Incorporates staff’s policy recommendations.

Revenues are exclusive of EU transfers as expected preaceession transfers are netted against spending for accession purposes.

18. Achieving the medium-term fiscal objective will not be easy. Without adjustment, the fiscal stimulus this year could be about 1 percent of GDP and the deficit of the general government, on an SNA basis, could reach 5¾ percent of GDP. This would imply a narrowing of the deficit by about 3 percentage points of GDP to achieve the desired fiscal deficit by 2004. The authorities noted that roughly a percentage point of this adjustment is expected to come from lower interest payments. They also noted in other discussions that another ½ percent of GDP or so might come from net transfers from the EU (after membership in early 2004). But there would obviously be a need for greater expenditure restraint by the new government.

19. Redirecting fiscal policy at the earliest opportunity would facilitate the task at hand.
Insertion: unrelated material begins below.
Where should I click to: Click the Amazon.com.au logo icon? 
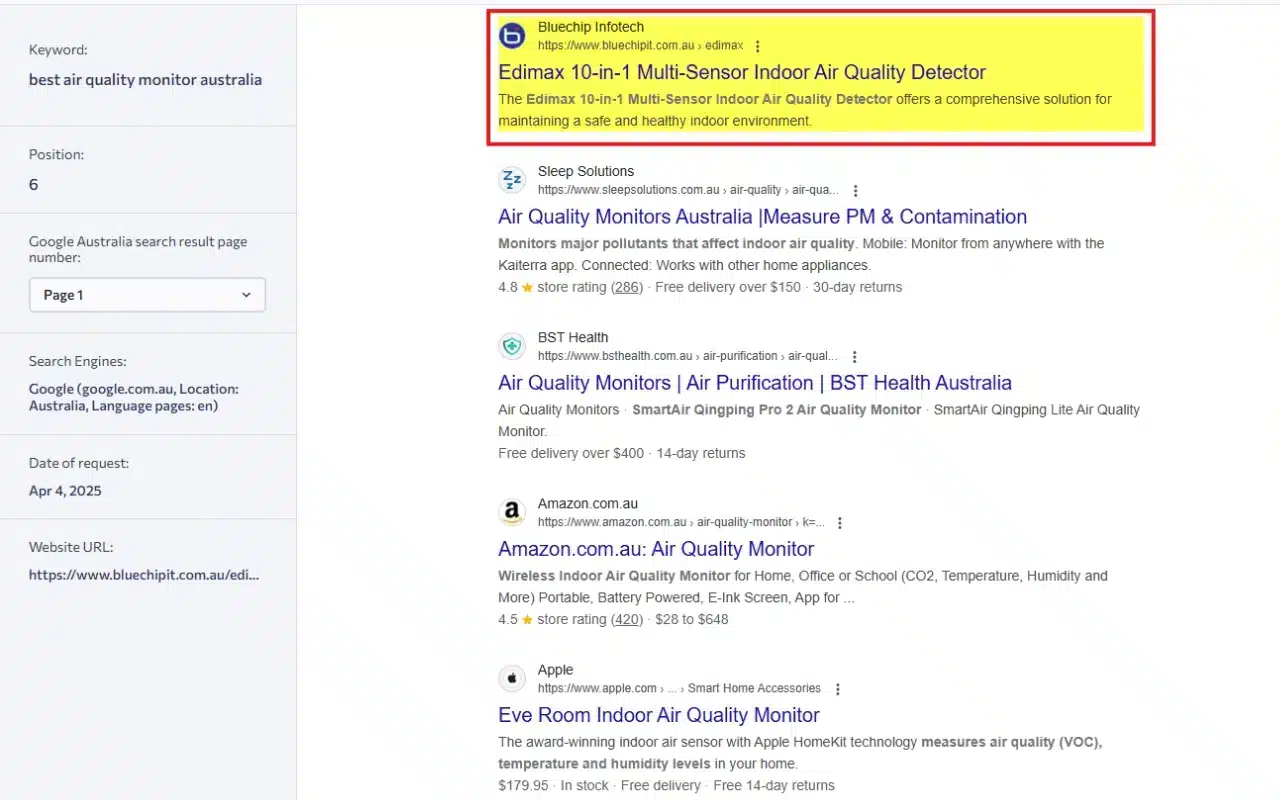(512, 512)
Staff strongly recommended aiming for a broadly neutral fiscal stance in 2002 (implying a general government deficit of 4¾ percent of GDP on an SNA basis). This would avoid adding stimulus at a time when the economy is likely to gather steam, and would give an early start to achieving the medium-term targets. However, with only part of the year remaining to bring the 2002 fiscal deficit down to the level recommended by staff, the change in government near midyear, and local elections in October, fiscal adjustment could well get delayed into 2003. But, even in these circumstances, it would be crucial to initiate the needed work on reforms once a new government is formed, in anticipation of taking decisive actions next year.
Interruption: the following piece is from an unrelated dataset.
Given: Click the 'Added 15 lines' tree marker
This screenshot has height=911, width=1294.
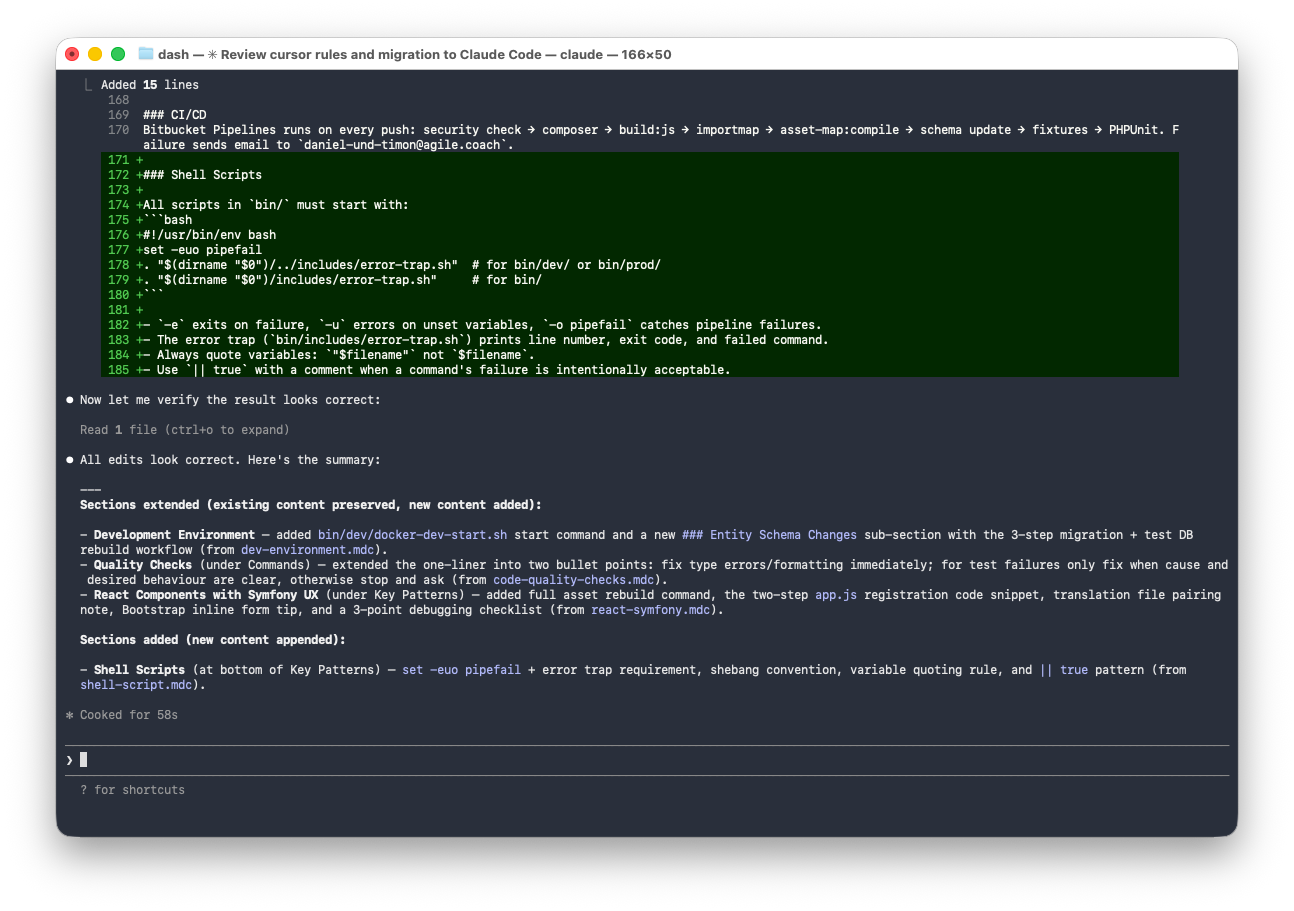Looking at the screenshot, I should (x=88, y=84).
20. In a related vein, adopting medium-term expenditure limits would help secure the desired fiscal deficit targets. A workshop on the medium-term fiscal framework pointed to the importance of calibrating discretionary, lower-priority, spending to safeguard the fiscal target, after taking into account expenditures that are precommitted and defining and protecting goals for other categories of priority spending (e.g., infrastructure and EU-accession related outlays). In all of this, it would be important to identify the impact of possible reforms—for instance, in the health care and pension systems, the civil service, and better targeting of other social benefits. In some key areas, such as health care, education, and other local services, reforms will require cooperation between central and local levels of governments to ensure local services are pooled to meet needs efficiently. The Ministry of Finance has started preparing a review of public expenditure—with a view to presenting options for containing spending to the new government. Making medium-term spending targets public—which would include providing them to Parliament during the budget cycle—would help establish the political commitment to, and credibility of, the specified expenditure ceilings, as well as the medium-term fiscal adjustment path.

D. Structural Reforms

21. Critical structural reform priorities—needed to support the medium-term fiscal consolidation effort and Hungary’s long-term growth potential—remain outstanding. The discussions raised a number of issues in four key areas, which would have implications for labor supply, investment, total factor productivity, and macroeconomic stability. But the specifics of reform plans and initiatives would have to await a new government.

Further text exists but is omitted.